Column No.19 (2003/03/12デイリースポーツ掲載分)
◎アマの頭脳プロへ

 アマチュア野球界で数々の成果をあげた山中正竹さんが、55歳にして法大教授の職を辞し、横浜ベイスターズのフロントに入り、既に活動を始めている。今週の月曜日、10日には野球界やマスコミの関係者が集まって、「感謝の夕べ」が盛大に行われた。
 山中さんは法大時代、48勝の最多勝、怪物江川ですら1勝届かなかった記録保持者である。山本浩二、田淵らと法政の黄金時代を築き、社会人野球・住友金属でも、選手監督として数々の優勝、若い頃から「真剣・熱中・忍耐」をテーマに指導者の道を歩み、選手を育て続けた。今、プロ野球の各ティームで活躍する主力選手は、ほとんどがアマチュア時代に山中さんの指導のもと、五輪や世界大会で戦い、影響を受けている。放送の解説者としても、ソフトな語り口の中に整然とした理論と鋭い指摘を展開した。甲子園の高校野球、五輪などで私は多くの名場面をともに語らせてもらった。「もしこの人がプロの世界に入っていたら、どんな活躍をしたのだろう」と想像したものだ。少なくとも、同世代の大学時代のライバルとはひと味もふた味も違う指導者になっていたはずだ。

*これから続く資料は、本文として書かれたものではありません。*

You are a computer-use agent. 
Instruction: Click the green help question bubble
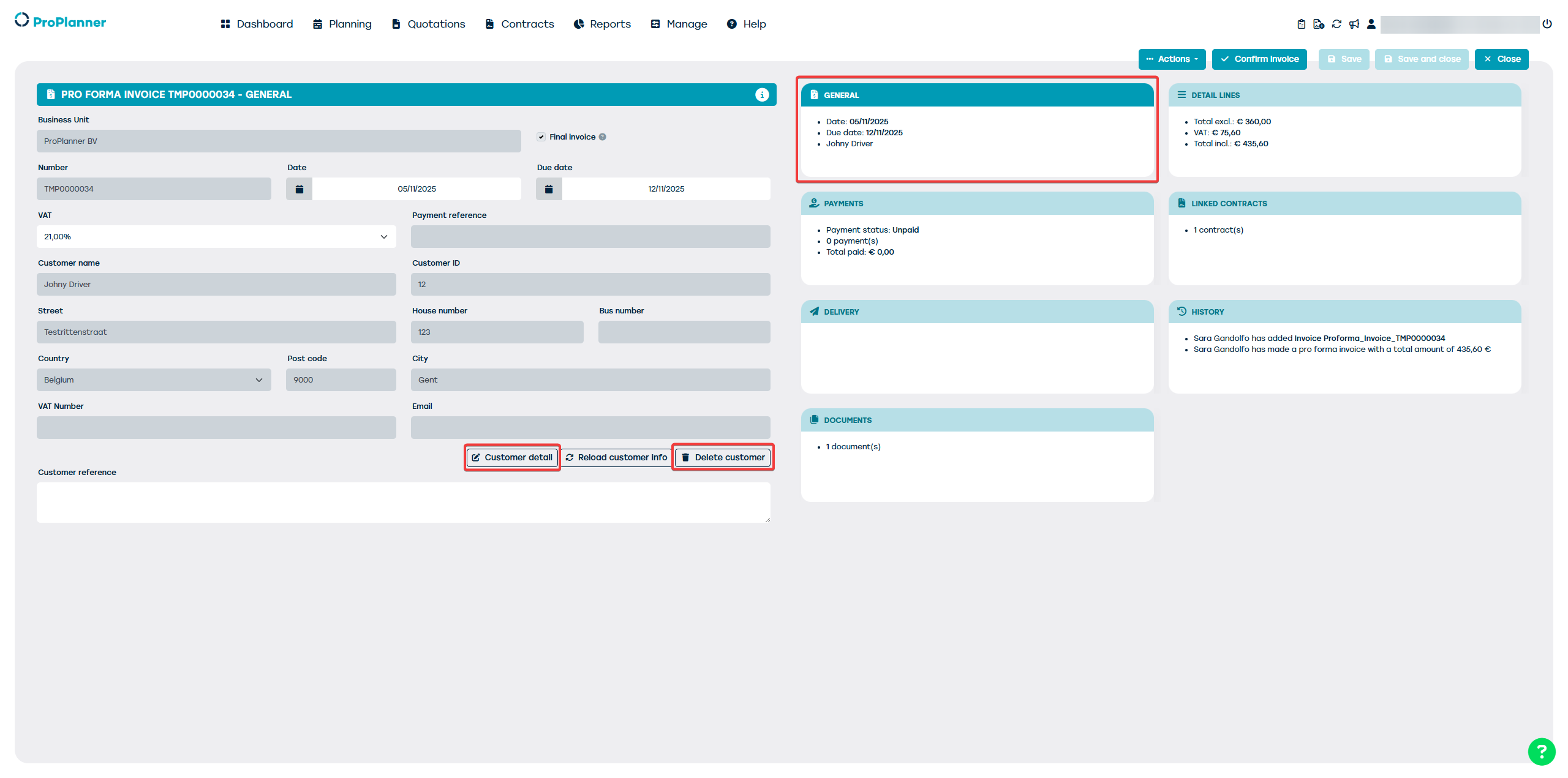click(x=1541, y=752)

 パーティで、ステージに呼ばれた私は、久しぶりに山中さんにマイクを向けた。アトランタ五輪の銀メダル戦以来だろう。「あす、横浜ー阪神戦の実況をするんですが、今だけ、フロントから解説者に戻ってみてください。横浜は大チャンス打線だそうですが、相手の阪神打線は何ていったらいいでしょうねぇ」山中さんはすかさず答えた。「星野監督は仙ちゃんだから千チャンス打線ですかねぇ」。打ち合わせしたわけでもないのに、言って欲しいことを答えてくれるこのカンのよさ、今度はプロ野球のフロントとして明快な組織づくりをしてくれることだろう。
 最後の挨拶で山中正竹さんは、こう締めくくった。「プロとアマは難しい問題が山積している。アマの経験者がプロの世界で何かを発進したいのです」。その「何か」をこれから山中さんは求めていくのだろう。国際的な視野でプロ野球を改革して欲しい・・・・・私の願いです。